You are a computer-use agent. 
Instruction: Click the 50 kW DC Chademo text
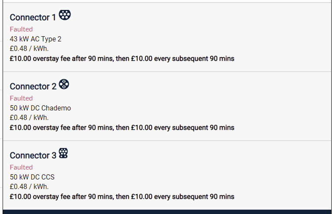tap(40, 108)
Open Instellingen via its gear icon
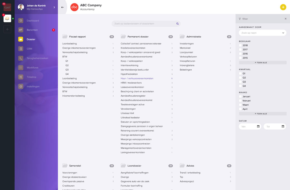This screenshot has width=290, height=190. click(x=21, y=86)
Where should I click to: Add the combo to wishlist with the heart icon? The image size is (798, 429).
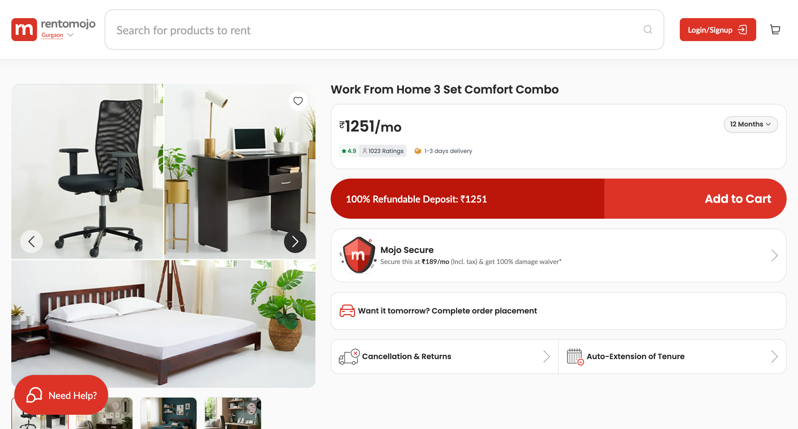(298, 101)
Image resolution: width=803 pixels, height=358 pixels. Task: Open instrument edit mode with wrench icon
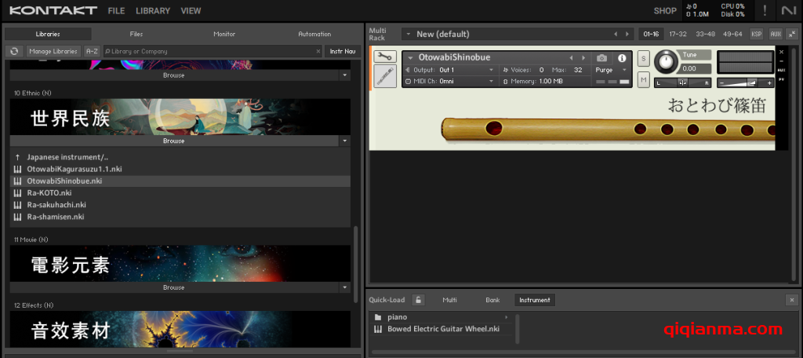[x=384, y=57]
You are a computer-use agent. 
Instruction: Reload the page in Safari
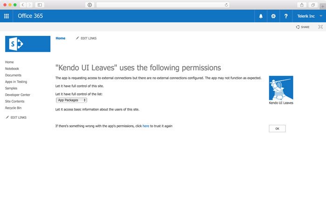(226, 5)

================

_WORK INSTRUCTIONS_
Line for line, retype the material exactly, omitting any pictures.

_WRITTEN RESPONSE_
You are a computer-use agent. 
Instruction: Click the 50 kW DC Chademo text
tap(40, 108)
Open Instellingen via its gear icon
This screenshot has width=290, height=190. click(x=21, y=86)
Where should I click to: Add the combo to wishlist with the heart icon? The image size is (798, 429).
(298, 101)
Image resolution: width=803 pixels, height=358 pixels. Task: Open instrument edit mode with wrench icon
[x=384, y=57]
You are a computer-use agent. 
Instruction: Reload the page in Safari
(226, 5)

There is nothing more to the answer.